** Task instructions **
All that is needed is the line containing "Task: Open the 应用 (Apps) section" together with each line after it, transcribed exactly to the end of the records.

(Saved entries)
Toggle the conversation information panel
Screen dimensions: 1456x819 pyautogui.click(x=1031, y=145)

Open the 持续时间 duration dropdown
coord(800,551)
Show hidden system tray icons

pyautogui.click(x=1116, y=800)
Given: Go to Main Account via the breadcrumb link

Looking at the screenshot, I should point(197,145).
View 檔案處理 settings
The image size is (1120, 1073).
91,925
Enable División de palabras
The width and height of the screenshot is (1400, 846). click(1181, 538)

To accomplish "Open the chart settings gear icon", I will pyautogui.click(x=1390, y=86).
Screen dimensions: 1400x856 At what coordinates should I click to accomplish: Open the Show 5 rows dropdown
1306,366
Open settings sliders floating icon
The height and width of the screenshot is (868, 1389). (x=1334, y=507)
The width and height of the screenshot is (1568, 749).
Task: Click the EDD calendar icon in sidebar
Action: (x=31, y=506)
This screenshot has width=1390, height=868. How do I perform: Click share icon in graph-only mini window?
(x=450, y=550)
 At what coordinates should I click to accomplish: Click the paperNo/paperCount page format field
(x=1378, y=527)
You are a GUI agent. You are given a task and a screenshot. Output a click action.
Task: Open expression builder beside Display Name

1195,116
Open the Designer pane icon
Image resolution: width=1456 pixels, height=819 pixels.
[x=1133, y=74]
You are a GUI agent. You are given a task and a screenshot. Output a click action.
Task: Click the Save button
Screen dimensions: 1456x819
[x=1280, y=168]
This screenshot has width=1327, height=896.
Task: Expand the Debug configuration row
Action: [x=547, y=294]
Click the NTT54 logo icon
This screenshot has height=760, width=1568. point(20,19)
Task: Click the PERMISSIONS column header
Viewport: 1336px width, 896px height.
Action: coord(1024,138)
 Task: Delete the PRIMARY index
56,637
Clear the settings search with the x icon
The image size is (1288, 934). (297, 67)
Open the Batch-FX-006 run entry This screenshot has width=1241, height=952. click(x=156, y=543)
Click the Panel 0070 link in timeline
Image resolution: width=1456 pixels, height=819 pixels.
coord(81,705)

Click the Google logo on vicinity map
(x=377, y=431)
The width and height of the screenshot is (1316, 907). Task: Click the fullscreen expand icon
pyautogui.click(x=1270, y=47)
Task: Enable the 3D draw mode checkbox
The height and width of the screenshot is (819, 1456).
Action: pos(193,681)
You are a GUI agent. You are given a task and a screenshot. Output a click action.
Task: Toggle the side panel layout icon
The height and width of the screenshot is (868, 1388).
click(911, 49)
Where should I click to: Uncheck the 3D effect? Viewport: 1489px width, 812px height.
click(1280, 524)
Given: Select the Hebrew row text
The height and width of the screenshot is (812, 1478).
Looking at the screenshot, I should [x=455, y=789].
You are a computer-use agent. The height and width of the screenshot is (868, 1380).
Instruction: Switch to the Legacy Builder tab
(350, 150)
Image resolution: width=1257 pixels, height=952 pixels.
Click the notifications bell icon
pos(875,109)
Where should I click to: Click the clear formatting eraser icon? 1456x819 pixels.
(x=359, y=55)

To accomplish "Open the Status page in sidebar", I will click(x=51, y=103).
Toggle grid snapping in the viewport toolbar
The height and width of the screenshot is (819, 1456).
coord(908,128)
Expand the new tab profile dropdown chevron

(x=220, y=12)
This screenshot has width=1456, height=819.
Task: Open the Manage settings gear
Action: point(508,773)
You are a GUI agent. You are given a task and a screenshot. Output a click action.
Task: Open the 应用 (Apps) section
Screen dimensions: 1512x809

** Answer below **
Task: Open the 应用 (Apps) section
Screen dimensions: 1512x809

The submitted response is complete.